Prima una rosa ampia, con più di 20 nomi. Poi una prima scrematura a fine marzo e quindi una seconda poco prima di Pasqua, quando i papabili per la successione di Dieter Rampl sono rimasti in quattro: l'ex presidente dell'Iri e dell'Eni Gian Maria Gros-Pietro, tra i primi nomi a finire sul tavolo insieme al presidente di Prometeia Angelo Tantazzi; accanto a loro, l'«internazionale» Giuseppe Vita e il «giovane» Massimo Tononi.
La shortlist redatta da Egon Zehnder insieme al vice presidente di UniCredit, Vincenzo Calandra Buonaura, prima incaricato – e poi velatamente criticato – di agire con impenetrabile discrezione, tre giorni fa si era nei fatti assottigliata a due nomi: Gros-Pietro e Vita. Entrambi, era evidente, avevano il profilo giusto e godevano dell'appoggio necessario per vincere la sfida. Però guai a cercare, tra Fondazioni e grandi azionisti, gli sponsor dell'uno o dell'altro. Simpatie, molte. Endorsement, zero.

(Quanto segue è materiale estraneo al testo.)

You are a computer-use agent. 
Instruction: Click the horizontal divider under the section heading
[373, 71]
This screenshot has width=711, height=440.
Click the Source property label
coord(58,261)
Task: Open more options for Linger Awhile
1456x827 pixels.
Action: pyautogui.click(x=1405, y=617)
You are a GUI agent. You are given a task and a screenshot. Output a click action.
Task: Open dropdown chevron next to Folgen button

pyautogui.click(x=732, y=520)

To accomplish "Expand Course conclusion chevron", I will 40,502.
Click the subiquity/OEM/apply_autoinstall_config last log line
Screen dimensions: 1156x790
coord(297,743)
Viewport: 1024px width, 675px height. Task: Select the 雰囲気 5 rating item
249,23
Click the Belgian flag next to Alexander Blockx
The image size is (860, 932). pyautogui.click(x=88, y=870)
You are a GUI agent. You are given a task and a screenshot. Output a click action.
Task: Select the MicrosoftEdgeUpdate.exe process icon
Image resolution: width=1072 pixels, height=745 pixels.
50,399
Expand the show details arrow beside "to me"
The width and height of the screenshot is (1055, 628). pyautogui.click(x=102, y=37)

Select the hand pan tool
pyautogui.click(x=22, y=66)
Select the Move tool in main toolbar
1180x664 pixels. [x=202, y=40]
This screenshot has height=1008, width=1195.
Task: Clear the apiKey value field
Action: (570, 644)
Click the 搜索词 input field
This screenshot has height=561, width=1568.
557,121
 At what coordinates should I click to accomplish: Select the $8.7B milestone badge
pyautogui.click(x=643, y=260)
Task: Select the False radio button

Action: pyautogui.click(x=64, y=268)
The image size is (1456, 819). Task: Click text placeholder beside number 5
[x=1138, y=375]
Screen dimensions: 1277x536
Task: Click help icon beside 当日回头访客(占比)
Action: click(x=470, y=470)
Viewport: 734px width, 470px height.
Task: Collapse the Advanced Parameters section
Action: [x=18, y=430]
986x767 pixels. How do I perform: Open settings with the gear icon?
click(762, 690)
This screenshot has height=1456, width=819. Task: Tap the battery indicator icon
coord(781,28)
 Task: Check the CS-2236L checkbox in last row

Sì, perché nella partita a carte coperte imbastita anche questa volta dal presidente di Fondazione Cariverona, Paolo Biasi, nessuno ha voluto esporsi fino in fondo, per non correre il rischio bruciare il proprio candidato alla vigilia e di fare la figura dello sconfitto il giorno dopo. Alla fine, formalmente, l'accordo di ieri soddisfa tutti: si è discusso, si è alzata la voce, ma di grandi delusi – ufficialmente – non ce n'è; il presidente è di alto livello, e per il board sembra essersi trovata quell'alchimia necessaria per accontentare anche i soci minori.
E un sorriso scappa anche ad Allianz Italia, che dopo il passaggio di Enrico Cucchiani in Intesa a novembre, si vede per la seconda volta in pochi mesi promuovere il proprio presidente al vertice di una delle grandi banche italiane.